### Task item
Reproduce each line of the material precisely.

*** Dataset records

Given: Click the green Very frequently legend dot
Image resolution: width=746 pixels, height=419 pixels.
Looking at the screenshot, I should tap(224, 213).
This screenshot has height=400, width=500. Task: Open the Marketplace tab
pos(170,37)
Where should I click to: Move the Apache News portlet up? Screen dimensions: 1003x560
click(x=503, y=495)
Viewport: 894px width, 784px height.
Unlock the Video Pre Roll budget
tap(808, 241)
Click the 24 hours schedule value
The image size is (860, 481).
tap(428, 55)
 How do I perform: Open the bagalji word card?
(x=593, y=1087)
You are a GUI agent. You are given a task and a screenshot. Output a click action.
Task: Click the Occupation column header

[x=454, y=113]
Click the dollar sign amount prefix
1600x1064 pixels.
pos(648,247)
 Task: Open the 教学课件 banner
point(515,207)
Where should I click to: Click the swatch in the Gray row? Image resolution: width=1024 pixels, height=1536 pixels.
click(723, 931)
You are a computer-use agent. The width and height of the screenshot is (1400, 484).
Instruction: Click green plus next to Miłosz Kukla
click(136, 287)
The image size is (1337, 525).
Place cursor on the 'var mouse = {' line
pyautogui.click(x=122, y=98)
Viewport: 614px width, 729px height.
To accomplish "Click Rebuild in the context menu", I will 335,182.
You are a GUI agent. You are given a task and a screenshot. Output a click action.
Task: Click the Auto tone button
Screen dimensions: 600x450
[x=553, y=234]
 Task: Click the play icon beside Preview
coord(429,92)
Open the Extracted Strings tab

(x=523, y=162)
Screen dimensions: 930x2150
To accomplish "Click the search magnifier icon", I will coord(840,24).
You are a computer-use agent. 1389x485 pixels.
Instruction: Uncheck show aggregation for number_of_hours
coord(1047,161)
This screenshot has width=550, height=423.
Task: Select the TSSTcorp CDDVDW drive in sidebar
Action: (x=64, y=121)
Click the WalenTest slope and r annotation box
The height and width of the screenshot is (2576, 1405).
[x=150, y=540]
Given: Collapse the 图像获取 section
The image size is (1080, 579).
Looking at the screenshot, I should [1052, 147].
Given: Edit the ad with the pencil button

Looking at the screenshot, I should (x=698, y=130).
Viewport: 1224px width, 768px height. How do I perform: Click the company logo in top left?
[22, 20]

******

### Exercise output
Given: Click the green Very frequently legend dot
Image resolution: width=746 pixels, height=419 pixels.
Looking at the screenshot, I should tap(224, 213).
This screenshot has height=400, width=500. Task: Open the Marketplace tab
pos(170,37)
Where should I click to: Move the Apache News portlet up? Screen dimensions: 1003x560
click(x=503, y=495)
Viewport: 894px width, 784px height.
Unlock the Video Pre Roll budget
tap(808, 241)
Click the 24 hours schedule value
The image size is (860, 481).
tap(428, 55)
 How do I perform: Open the bagalji word card?
(x=593, y=1087)
You are a GUI agent. You are given a task and a screenshot. Output a click action.
Task: Click the Occupation column header

[x=454, y=113]
Click the dollar sign amount prefix
1600x1064 pixels.
pos(648,247)
 Task: Open the 教学课件 banner
point(515,207)
Where should I click to: Click the swatch in the Gray row? Image resolution: width=1024 pixels, height=1536 pixels.
click(723, 931)
You are a computer-use agent. The width and height of the screenshot is (1400, 484).
Instruction: Click green plus next to Miłosz Kukla
click(136, 287)
The image size is (1337, 525).
Place cursor on the 'var mouse = {' line
pyautogui.click(x=122, y=98)
Viewport: 614px width, 729px height.
To accomplish "Click Rebuild in the context menu", I will 335,182.
You are a GUI agent. You are given a task and a screenshot. Output a click action.
Task: Click the Auto tone button
Screen dimensions: 600x450
[x=553, y=234]
 Task: Click the play icon beside Preview
coord(429,92)
Open the Extracted Strings tab

(x=523, y=162)
Screen dimensions: 930x2150
To accomplish "Click the search magnifier icon", I will coord(840,24).
You are a computer-use agent. 1389x485 pixels.
Instruction: Uncheck show aggregation for number_of_hours
coord(1047,161)
This screenshot has width=550, height=423.
Task: Select the TSSTcorp CDDVDW drive in sidebar
Action: (x=64, y=121)
Click the WalenTest slope and r annotation box
The height and width of the screenshot is (2576, 1405).
[x=150, y=540]
Given: Collapse the 图像获取 section
The image size is (1080, 579).
Looking at the screenshot, I should [1052, 147].
Given: Edit the ad with the pencil button

Looking at the screenshot, I should (x=698, y=130).
Viewport: 1224px width, 768px height. How do I perform: Click the company logo in top left?
[22, 20]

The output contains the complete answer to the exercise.